• **TEXT BLOCK**:

•••

Transition

 

Whether you believe in Global Warming or not, one thing that I believe we can all get behind and support is independence on a local level.

 

Some towns in Europe and even the U.S. are creating local communities that support local food, business, energy, labor, supplies, and even local currency. These are known as Transition Towns. If you want to get a good overview of what this movement is, please read the description HERE, and view the following short video.

 

 

Michael Lusk from Sweden contacted me the other day. He is a member of a “core group of seven people who are working to establish transition culture locally.” I asked him if he could tell me a little about this “transition culture” that he is working on, and he has this to say:

 

The transition idea began around five years ago in Ireland and England as a community-based response to peak oil and climate change. Its leading text is permaculture designer Rob Hopkins’ book The Transition Handbook.

 

The transition movement is a large-scale self-organizing social experiment whose participants bring a great diversity of interrelated concerns revolving around local resilience. There are indications that restoring local food security is becoming the movement’s primary short-term goal. Local monetary systems are also very important both as a practical measure promoting economic stability and as a means of restoring sovereign power to the people.

 

The transition movement is growing quickly and is already well established in the US: http://transitionus.ning.com/.

•••

• **SOURCE DATA**:
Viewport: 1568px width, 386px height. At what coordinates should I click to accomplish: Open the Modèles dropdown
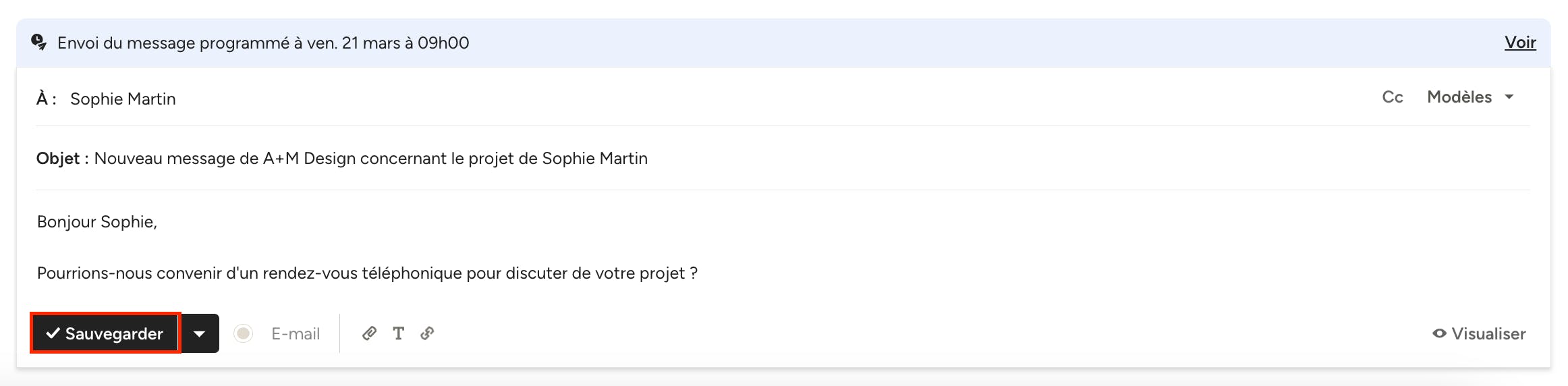pos(1459,97)
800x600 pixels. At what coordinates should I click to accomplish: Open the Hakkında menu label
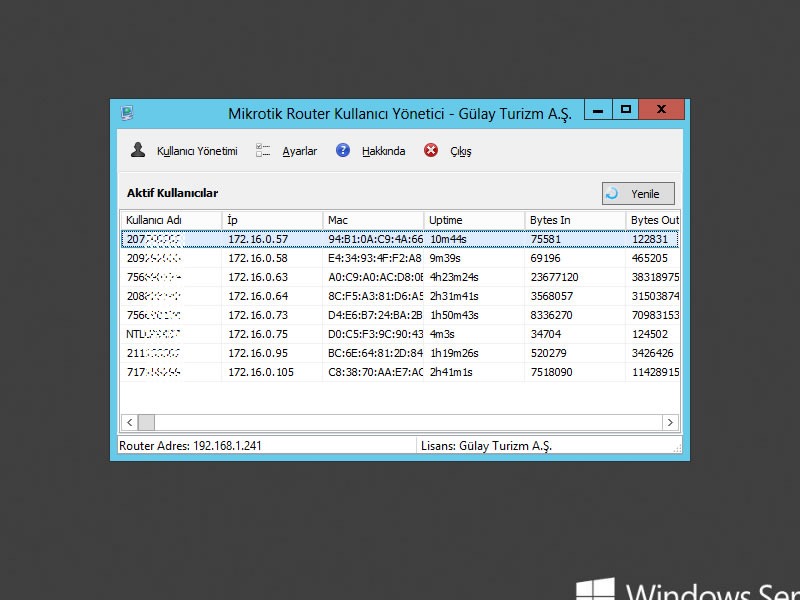383,152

•••

• **PROBLEMS TO WORK ON**:
(A) According to the Transition Towns text, what book is the leading text of the transition movement?
(B) Carry on the Transition Towns text from its last sentence.

• **YOUR WRITTEN ANSWERS**:
(A) Permaculture designer Rob Hopkins' book The Transition Handbook.

(B)
Here in Järna, Sweden, we’ve got a core group of seven people who are working to establish transition culture locally. We want to become as effective as the Totnes group, the original transition town in county Devon, England. One of our group’s members, Peter Hagerrot, is visiting Rob’s group in Totnes right now. He’s arranged to give an interview on Swedish National Radio and contribute an article to Sweden’s Nature when he returns. 

 

Järna is the main centre of anthroposophy in Sweden, with many biodynamic farms, Waldorf schools and alternative medicine practitioners. Present and proposed regulation at transnational level is threatening all these activities that define our town’s culture. Swedish national regulations implementing Codex Alimentarius are being used to threaten with closure our local clinic offering anthroposophical medical treatment. Swedish national regulations implementing EU-educational standards are being used to exclude important elements of the Waldorf curriculum. Experience in Europe – not to mention the Americas – makes it abundantly clear that proposed GMO “trials” will disastrously impact biodynamic farming.

 

Our initiative is the first transition initiative in Sweden – although we’re linking with several organizations, which have been doing aspects of transition work here for many years and also Greenpeace Sweden, which is leading the fight against GMOs in our country. Our group met for the first time around two months ago. The initiative is still in the consciousness-raising stage. That’s why we’re on the lookout for public speakers right now. We don’t have a page at transitionnetwork.org yet – for the moment you just have to mail us individually.

 

Lokalisera dig! = Localize Yourself!

Michael Lusk

 

So, whether the motivation behind these communities is to address climate change, peak oil, to be able to eat healthy, non-GMO food in the middle of a depression, or to just plain get away from big government and scale down to a local level, the foundation is good. We need to combat rampant globalization with localization. This means taking responsibility for changing our lives drastically for the good. The more localized we are, the more resilient we become when the bottom completely drops out of the economy. If we are not dependent on getting our food from another country, or even 1000 miles away, we will eat when the trucks stop running. If we look to the neighbor’s kids to do the chores that we cannot do ourselves, and pay him/her with a form of local currency that can be cashed in for tomatoes at the local food stand, or for Sterling like the Totnes Pounds, we are sustainable. We become resilient. We will survive.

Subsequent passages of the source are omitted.